Pouco mais de 85 mil iraquianos morreram violentamente no país entre 2004 e 2008, segundo a primeira estimativa oficial feita pelo governo do Iraque desde o início da guerra, divulgada nesta quarta-feira.
O número se baseia em certificados de óbito emitidos pelo Ministério da Saúde e inclui cerca de 15 mil corpos não-identificados.
A cifra engloba mortes de militares, policiais e civis, mas não de estrangeiros ou insurgentes.
Tentativas anteriores de calcular o número de mortos desde a invasão do país, comandada pelos Estados Unidos em 2003, mostraram-se controversos.
Números díspares
Os cálculos iraquianos não incluem os meses que se seguiram ao início da invasão porque não existia um governo iraquiano de fato na época.
O relatório também não inclui mortes causadas por danos à infraestrutura ou por causas médicas, mas apenas as mortes violentas.

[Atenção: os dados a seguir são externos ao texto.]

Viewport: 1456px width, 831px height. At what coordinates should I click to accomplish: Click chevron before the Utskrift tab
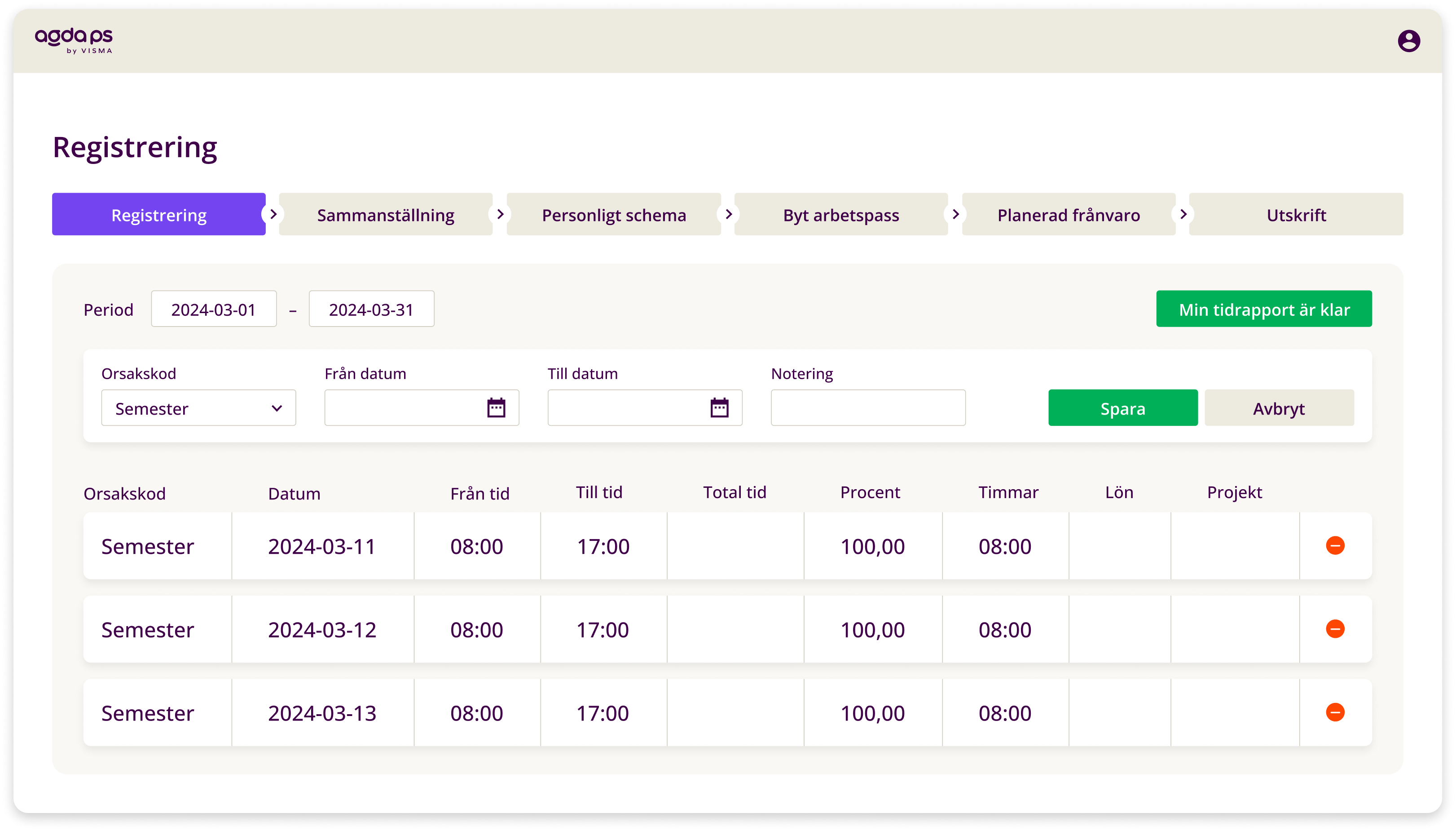click(x=1183, y=215)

Cerca de 148 mil pessoas ficaram feridas neste período.
O correspondente da BBC em Bagdá disse que os números reais dos mortos por causa do conflito talvez nunca sejam conhecidos.
Cálculos da ONG britânica Iraq Body Count indicam a morte de 93.540, mas dados de um estudo acadêmico publicado na revista médica britânica The Lancet dizem que, apenas entre 2003 e 2006, morreram 655 mil civis iraquianos.
A Organização Mundial da Saúde (OMS) afirmou em janeiro de 2008 que o número de civis mortos violentamente desde o início da invasão estaria oscilando entre 104 mil e 223 mil.